• _Listed entries_:

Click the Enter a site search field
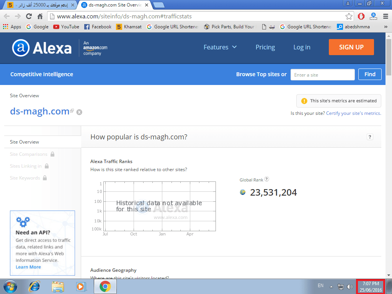(322, 75)
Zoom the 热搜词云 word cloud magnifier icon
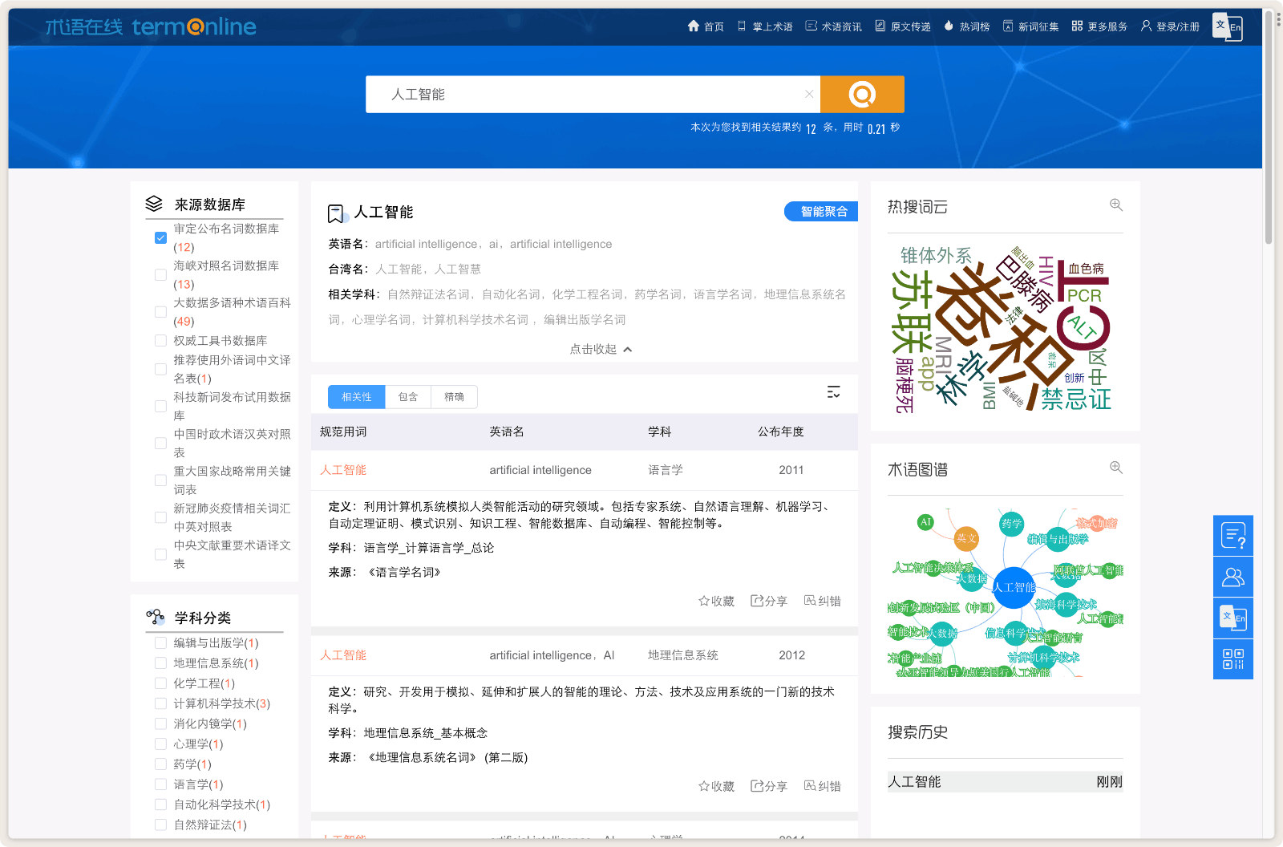Screen dimensions: 1283x847 (1116, 205)
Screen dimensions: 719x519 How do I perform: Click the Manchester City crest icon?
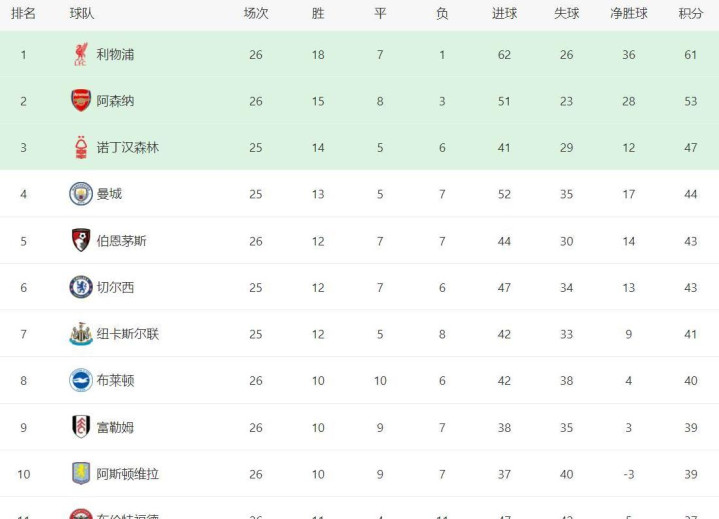coord(81,194)
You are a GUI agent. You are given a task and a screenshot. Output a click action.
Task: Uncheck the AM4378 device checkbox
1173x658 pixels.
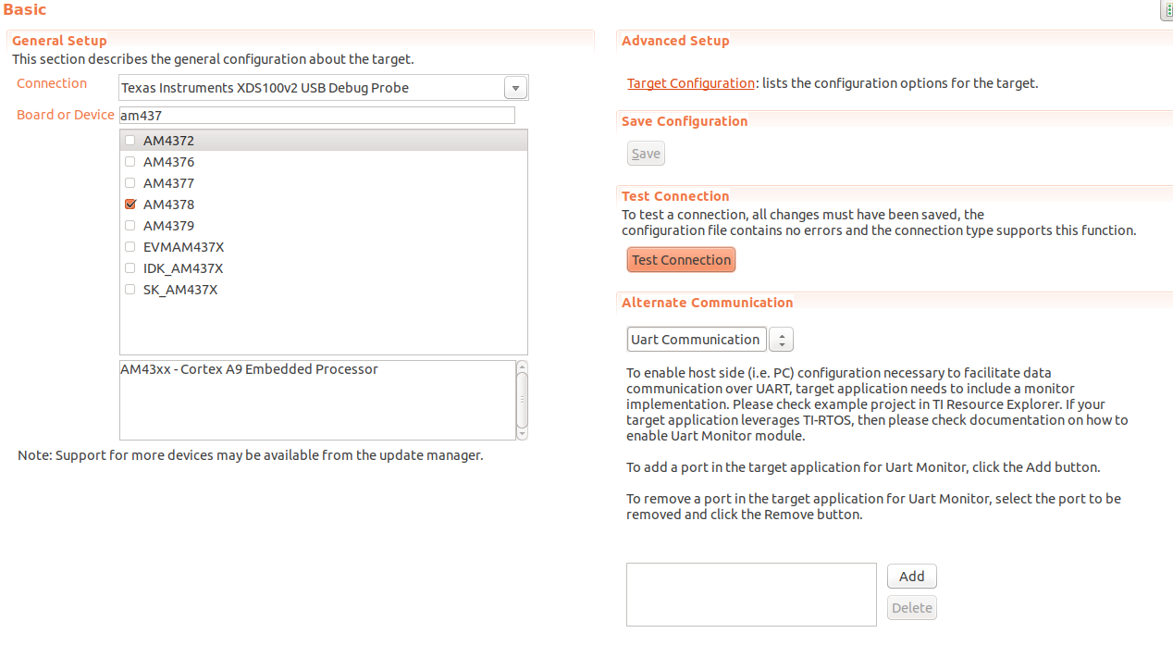(130, 205)
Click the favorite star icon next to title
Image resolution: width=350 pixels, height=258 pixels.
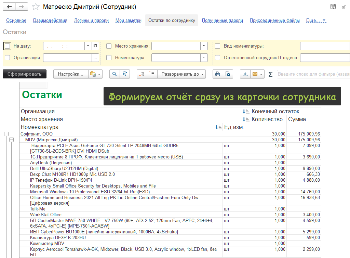pos(35,7)
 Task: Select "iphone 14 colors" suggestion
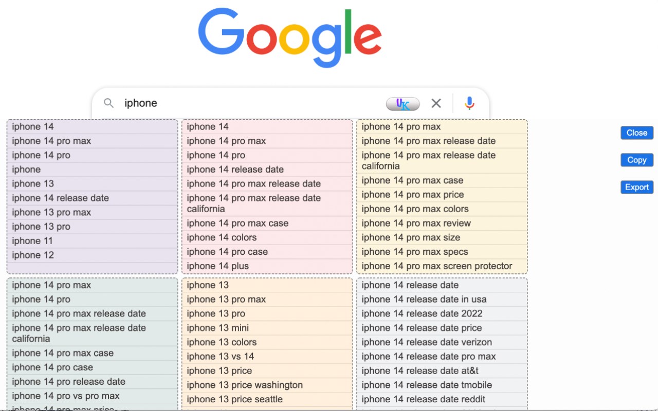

• _Required task_:
Write out every line of the material above word for word, leaving out the pictures.

• _Written solution_:
Click the Enter a site search field
(322, 75)
Zoom the 热搜词云 word cloud magnifier icon
Screen dimensions: 1283x847 (1116, 205)
Screen dimensions: 719x519 How do I perform: Click the Manchester City crest icon?
coord(81,194)
You are a GUI agent. You are given a task and a screenshot. Output a click action.
Task: Uncheck the AM4378 device checkbox
1173x658 pixels.
(130, 205)
Click the favorite star icon next to title
Image resolution: width=350 pixels, height=258 pixels.
pos(35,7)
 Task: Select "iphone 14 colors" suggestion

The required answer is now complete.